Differenzialdiagnosen in der TCM
Für jedes der Leitsymptome des metabolischen Syndroms gibt es in der TCM verschiedene Disharmoniemuster, darunter:
- Energetische Schwäche von Milz-Qi oder Milz-Yang (pi qi/yang xu),
- Schwäche von Milz- und Nieren-Yang (pi shen yang xu),
- Trübe Feuchtigkeit (shi), Feuchtigkeits-Hitze (shire) oder Schleim (tan),
- Qi-Stagnation (qizhi) und Blutstasen (xueyu) im Funktionskreis Leber,
- Aufsteigendes Leber-Yang (gan yang shang),
- Schwäche des Yin (yin xu),
- Hitze, Glut (huo) oder Trockenheit (zao).
Therapie des metabolischen Syndroms in der TCM
Die Behandlung kombiniert verschiedene Ansätze, um die zugrunde liegenden Disharmonien zu regulieren. Im Fokus stehen:
- Ernährungstherapie:
- Ernährung hat in der TCM seit jeher eine therapeutische Bedeutung. Sie stärkt die „Mitten“-Funktionskreise und wirkt gezielt auf Disharmonien ein.

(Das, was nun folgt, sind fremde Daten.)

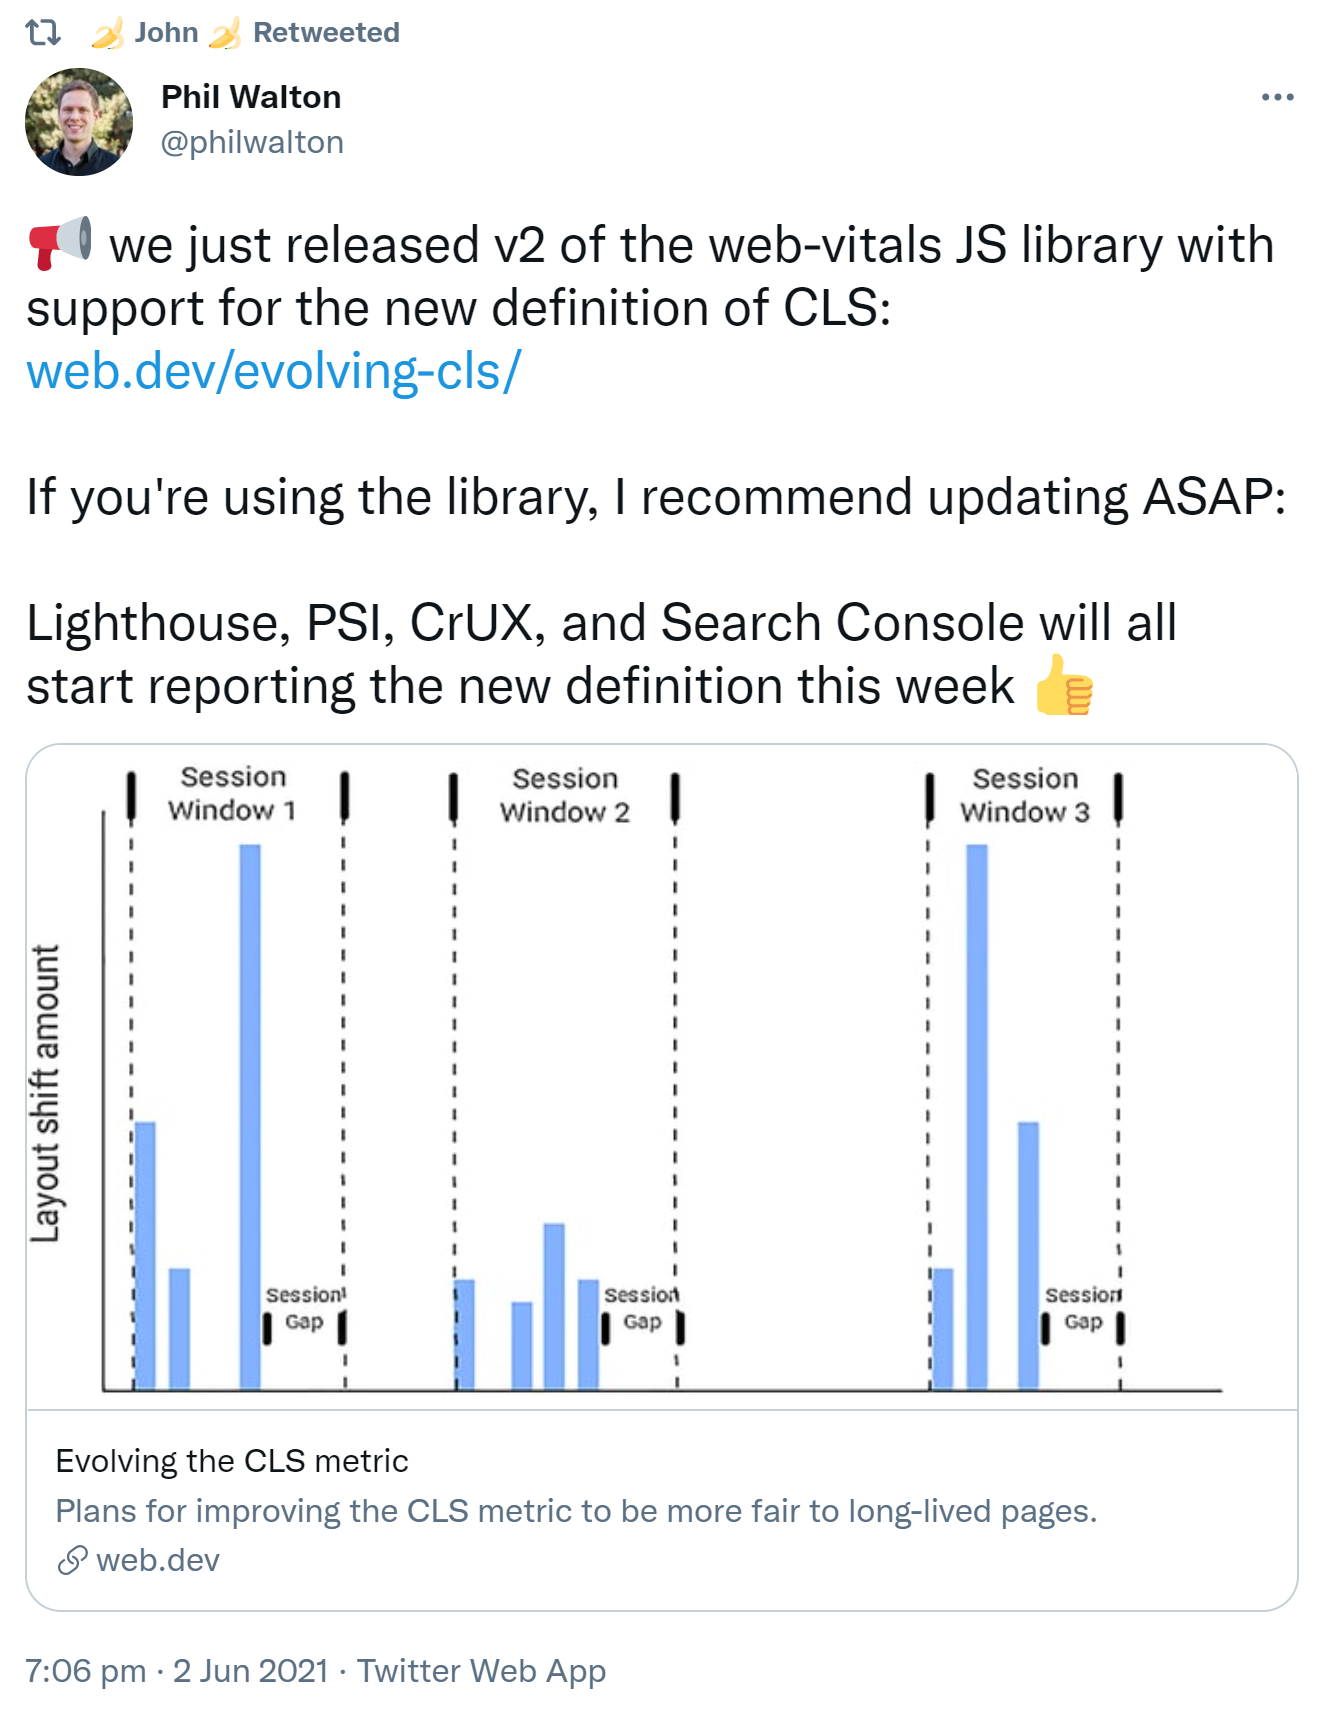Viewport: 1319px width, 1713px height.
Task: Click Phil Walton's display name
Action: 251,96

- Anders als in der westlichen Medizin steht nicht die Gewichtsreduktion im Vordergrund, sondern die individuelle Anpassung der Ernährung entsprechend dem Disharmoniemuster. Ziel ist es, Unzureichendes zu stärken und Übermaß zu reduzieren.
- Akupunktur:
- Die Stimulation spezifischer Akupunkturpunkte reguliert Qi- und Blutfluss, reduziert Feuchtigkeit und harmonisiert Yin und Yang.
- Phytotherapie:
- Kräuterrezepturen ergänzen die Behandlung und zielen auf die Beseitigung von Feuchtigkeit, die Regulierung von Qi und die Stärkung geschwächter Funktionskreise.
- Bewegung und Lebensstil:
- Regelmäßige Bewegung ist essenziell, um den Qi-Fluss zu fördern und Feuchtigkeit auszuleiten.
Abschließende Bemerkung
Das metabolische Syndrom ist sowohl in der westlichen als auch in der chinesischen Medizin eine Wohlstandserkrankung, die auf Fehlernährung, Bewegungsmangel und genetische Disposition zurückzuführen ist. Während die westliche Medizin ein tiefes Verständnis der molekularen und biochemischen Prozesse bietet, liegt die Stärke der TCM vor allem in der Früherkennung und Prävention.
Die Prinzipien der TCM – „Behandeln, bevor die Krankheit ausbricht“ und „Verschlechterungen verhindern“ – sind hier von zentraler Bedeutung. Die TCM kann die westliche Medizin nicht ersetzen, jedoch ergänzen. Ziel ist es, die Vorzüge beider Ansätze zu vereinen und eine individuell angepasste Therapie zu entwickeln. So können die besten Ergebnisse für Patient:innen erzielt werden.